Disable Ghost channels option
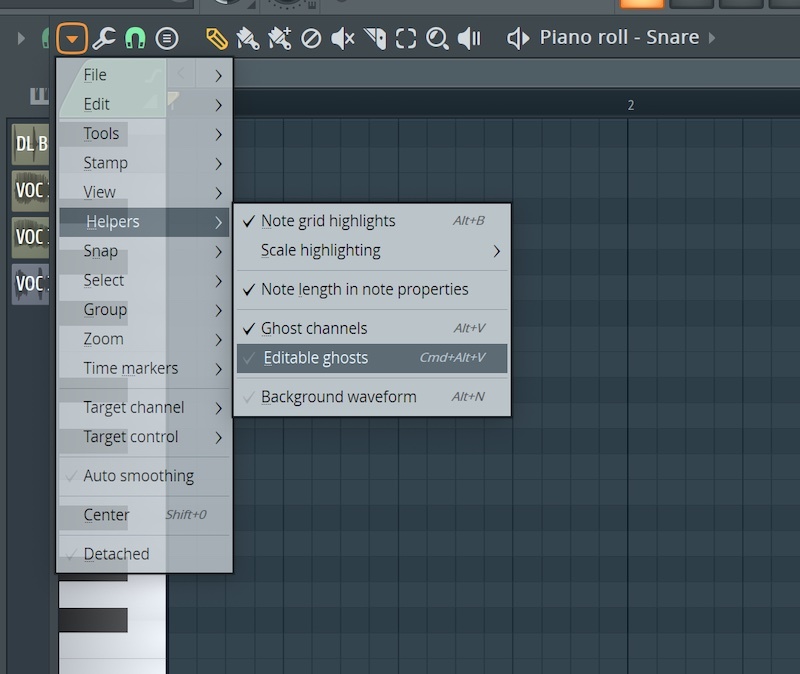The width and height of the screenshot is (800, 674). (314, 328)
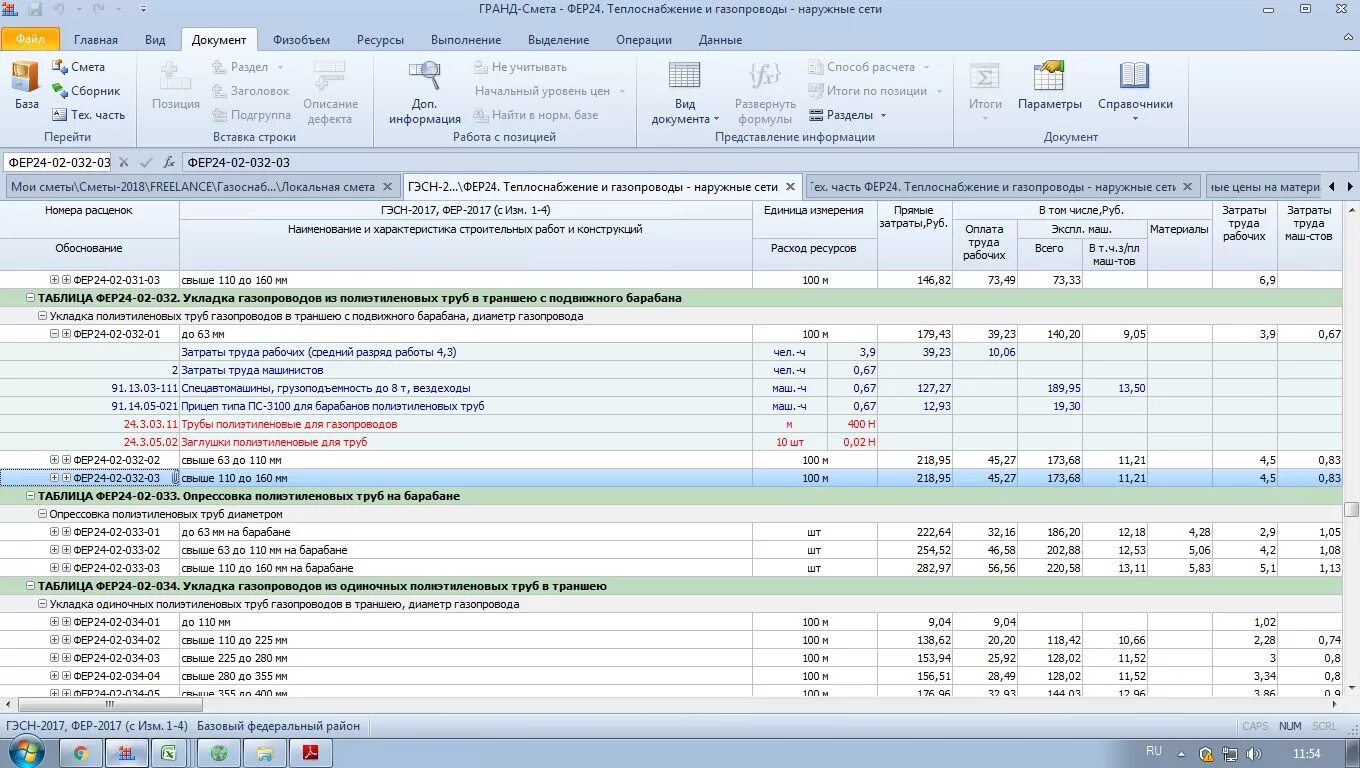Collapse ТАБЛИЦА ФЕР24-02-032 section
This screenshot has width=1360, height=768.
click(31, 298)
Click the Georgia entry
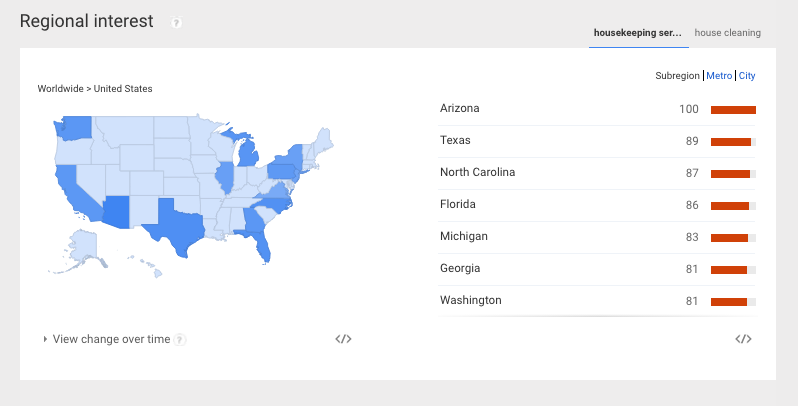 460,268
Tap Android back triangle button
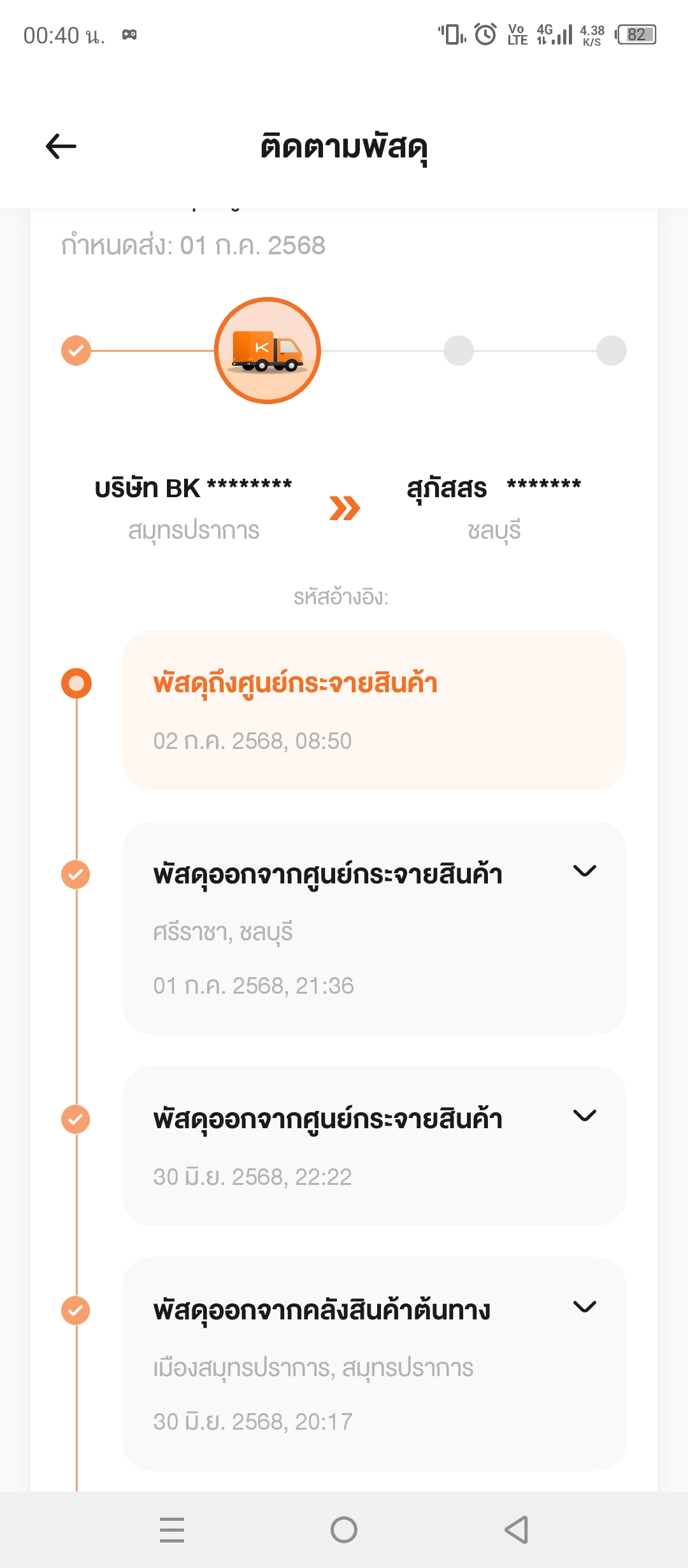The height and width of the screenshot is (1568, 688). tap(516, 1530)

==

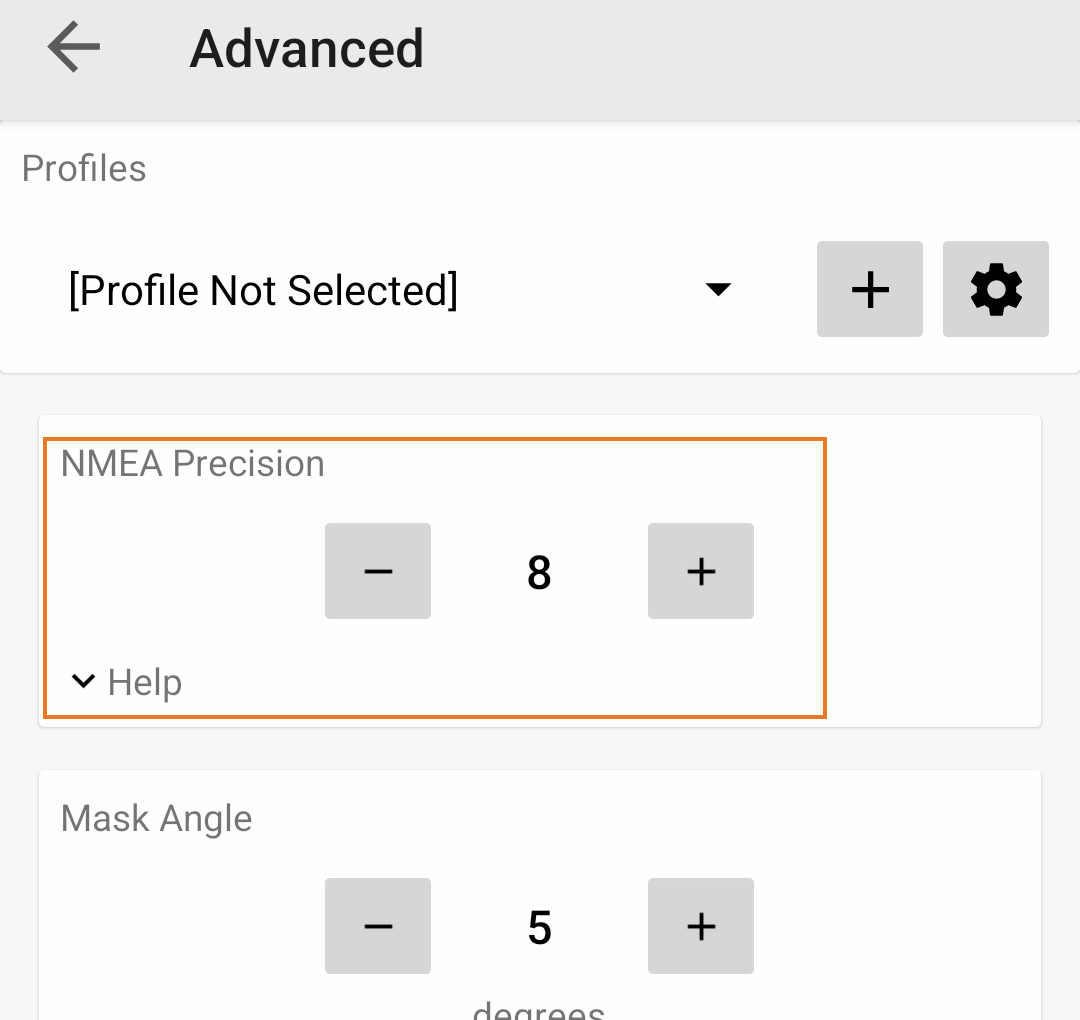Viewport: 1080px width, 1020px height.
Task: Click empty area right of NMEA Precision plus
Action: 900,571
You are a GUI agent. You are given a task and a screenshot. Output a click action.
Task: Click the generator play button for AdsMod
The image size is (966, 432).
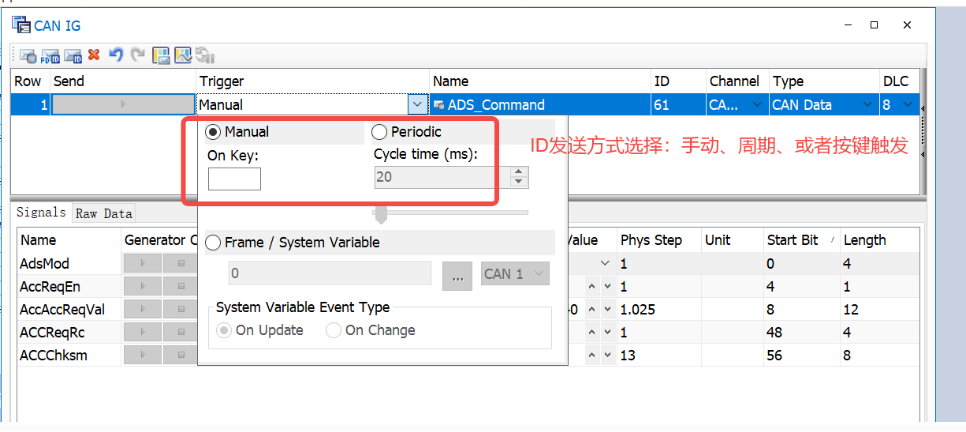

--

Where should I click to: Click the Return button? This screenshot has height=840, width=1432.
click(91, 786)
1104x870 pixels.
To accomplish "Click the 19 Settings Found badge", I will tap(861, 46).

■ Task prompt
Exact duplication is required for the lines above, from the line that contains "Task: Click the" to the line that contains "The image size is (966, 432).", inclusive; omit all others.

■ Result below
Task: Click the generator play button for AdsMod
The image size is (966, 432).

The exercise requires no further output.